:: What you are asked to do ::
Show every line in the rows below that contains the word "dropdown", and treat uppercase and lowercase as different.

====== Data section ======

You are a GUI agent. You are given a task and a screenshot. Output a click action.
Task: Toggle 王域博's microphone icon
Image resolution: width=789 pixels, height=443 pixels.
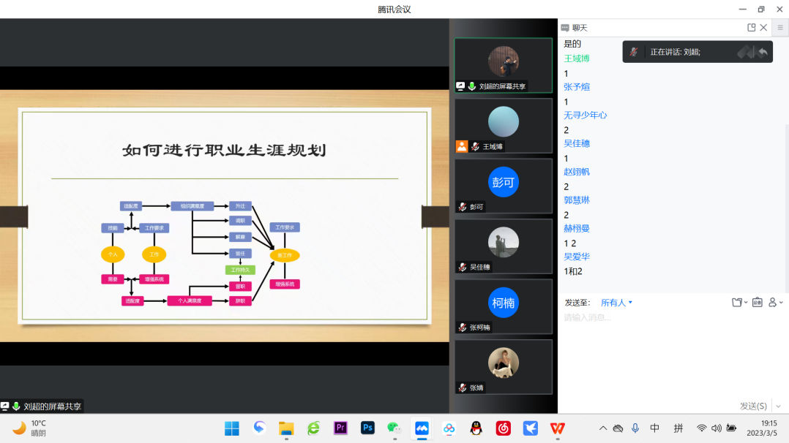point(474,146)
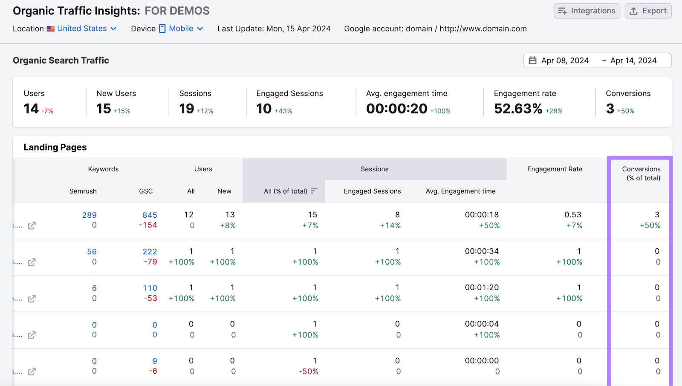Sort by Engaged Sessions column header
682x386 pixels.
(372, 191)
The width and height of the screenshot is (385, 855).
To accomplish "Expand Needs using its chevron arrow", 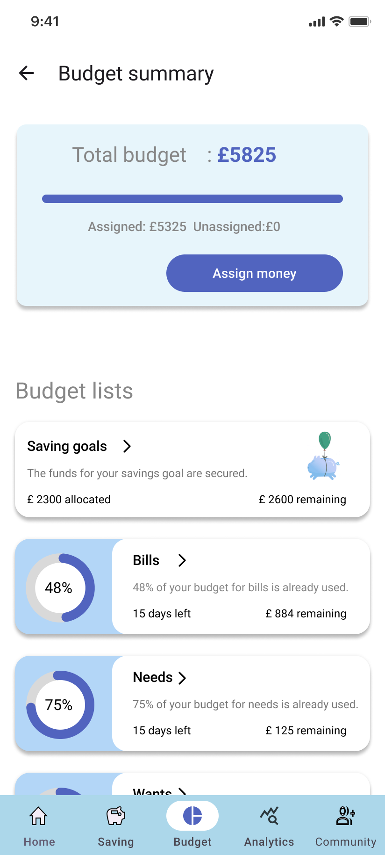I will [x=182, y=678].
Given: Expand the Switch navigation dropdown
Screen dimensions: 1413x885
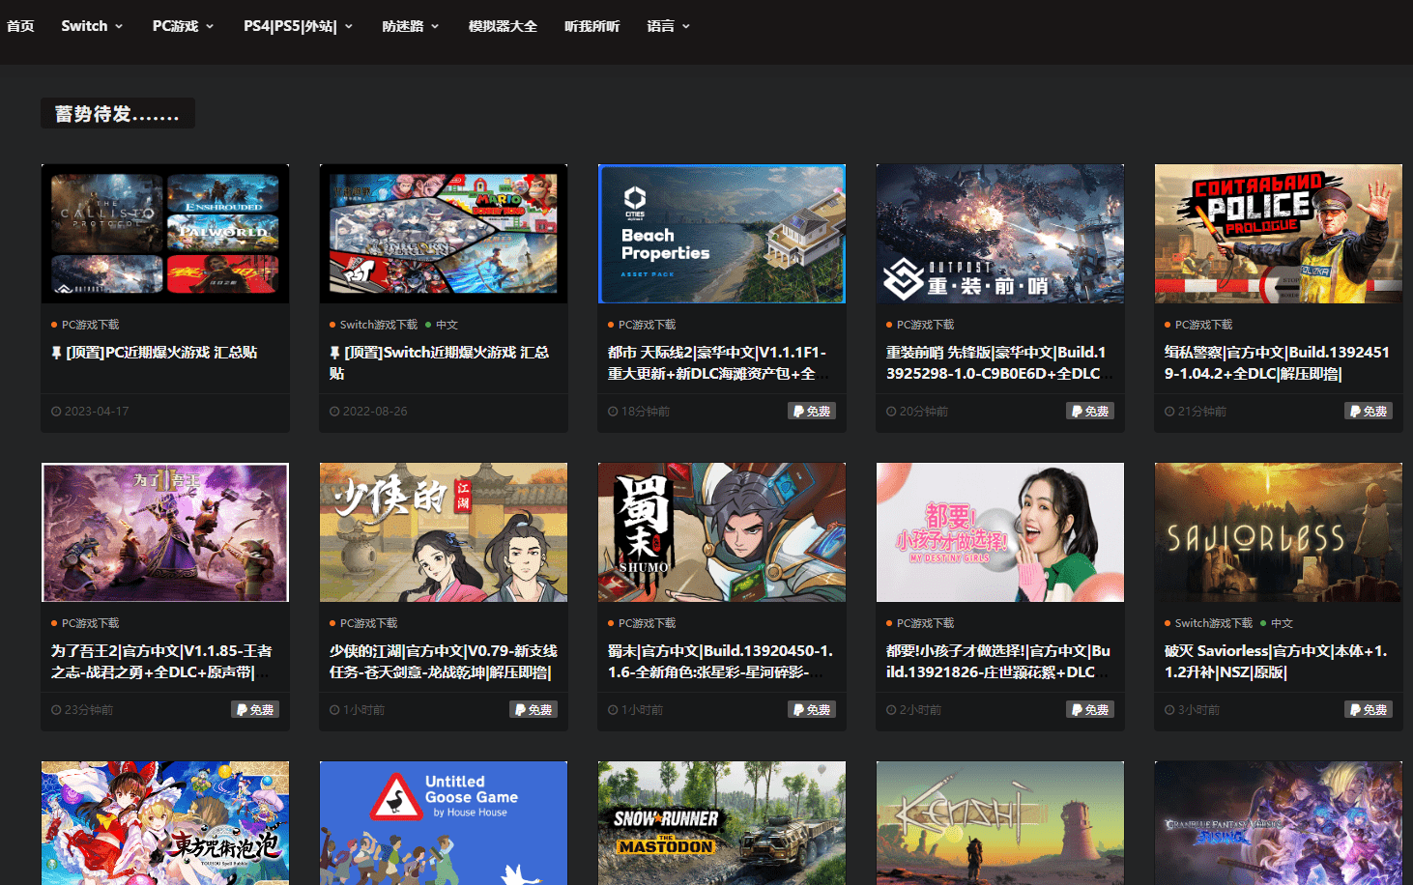Looking at the screenshot, I should pos(92,26).
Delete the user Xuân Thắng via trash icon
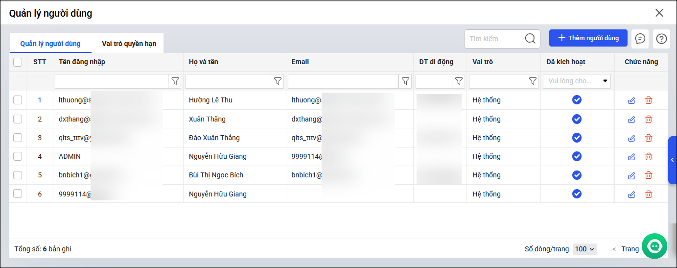The image size is (677, 268). click(649, 119)
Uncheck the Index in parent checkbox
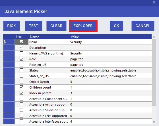This screenshot has height=126, width=159. [22, 93]
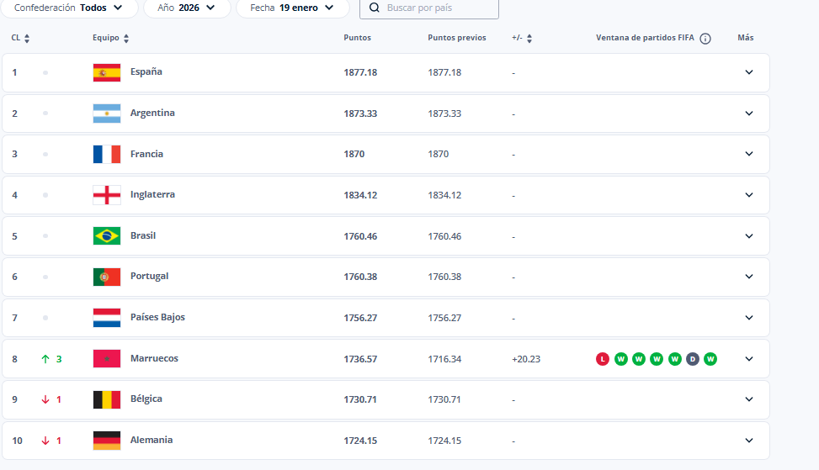Click the Argentina flag icon
The height and width of the screenshot is (470, 819).
pos(107,114)
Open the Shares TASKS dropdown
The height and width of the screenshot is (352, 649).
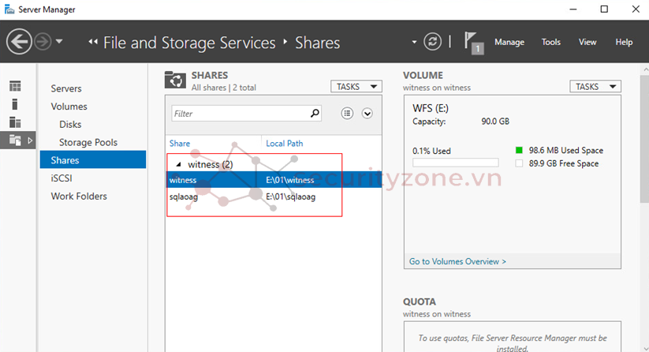356,86
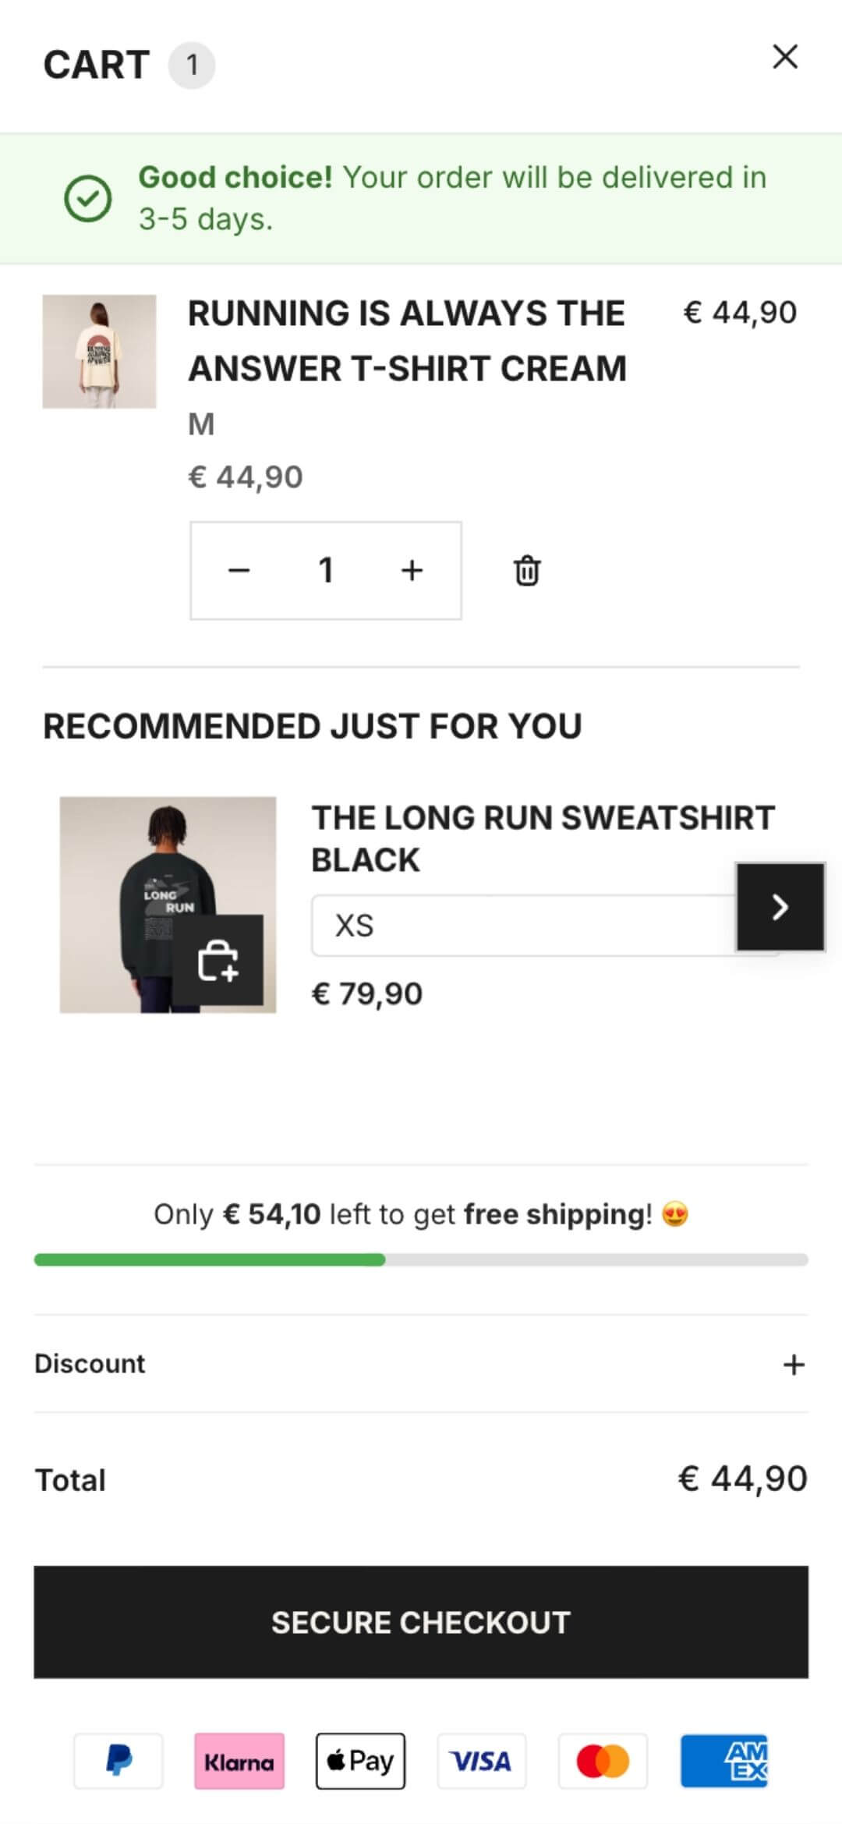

======

:: Final result ::
Given: Expand the Switch navigation dropdown
Open the Shares TASKS dropdown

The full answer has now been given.